Holders of the Exchangeable Notes will have the right to require Hertz Corp. to repurchase all or a portion of their Exchangeable Notes at 100% of their initial principal amount of the Exchangeable Notes to be repurchased plus PIK interest on such Exchangeable Notes for each interest payment date occurring on or prior to the repurchase date plus accrued and unpaid PIK interest to, but excluding, the date of such repurchase, upon the occurrence of certain corporate events constituting a "fundamental change" as defined in the indenture governing the Exchangeable Notes.

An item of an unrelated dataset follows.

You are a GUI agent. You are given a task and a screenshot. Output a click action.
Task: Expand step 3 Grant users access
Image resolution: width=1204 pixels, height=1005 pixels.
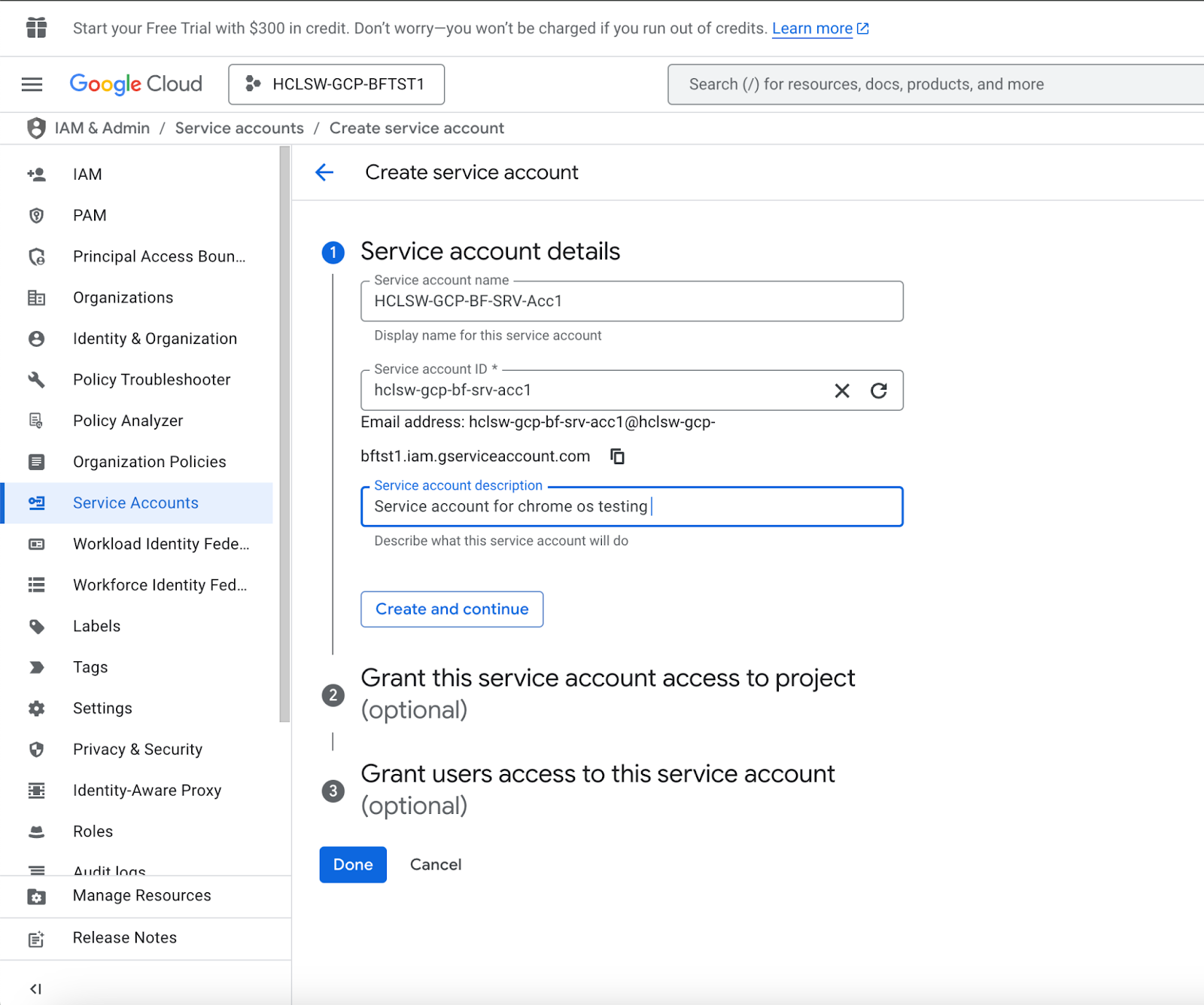point(597,789)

Hertz Corp. may not redeem the Exchangeable Notes prior to July 20, 2027. On or after July 20, 2027 and on or prior to the 31st scheduled trading day immediately preceding the maturity date, if the last reported sale price per share of Common Stock has been at least 250% of the exchange price for the Exchangeable Notes for certain specified periods, Hertz Corp. may redeem all (but not part) of the Exchangeable Notes at a cash redemption price equal to the initial principal amount of the Exchangeable Notes to be redeemed plus PIK interest on such Exchangeable Notes for each interest payment date occurring on or prior to the redemption date plus accrued and unpaid PIK interest on such Exchangeable Notes to, but not including, the redemption date.

The Notes are expected to be guaranteed by the Company, Rental Car Intermediate Holdings, LLC, Hertz Corp.'s direct parent company, and each of Hertz Corp.'s existing domestic subsidiaries and future restricted subsidiaries that guarantees indebtedness under Hertz Corp.'s first lien credit facilities or certain other indebtedness for borrowed money. The First Lien Notes and the related guarantees (other than the guarantee by the Company) are expected to be secured (subject to certain exceptions and permitted liens) on a first-lien basis by the same assets (other than certain excluded property) that secure indebtedness under Hertz Corp.'s first lien credit facilities (the "Collateral") and are therefore expected to be effectively pari passu with indebtedness under Hertz Corp.'s first lien credit facilities. The Exchangeable Notes and the related guarantees (other than the guarantee by the Company) are expected to be secured (subject to certain exceptions and permitted liens) on a second-lien basis by the Collateral and are therefore expected to be effectively junior to the First Lien Notes and indebtedness under Hertz Corp.'s first lien credit facilities.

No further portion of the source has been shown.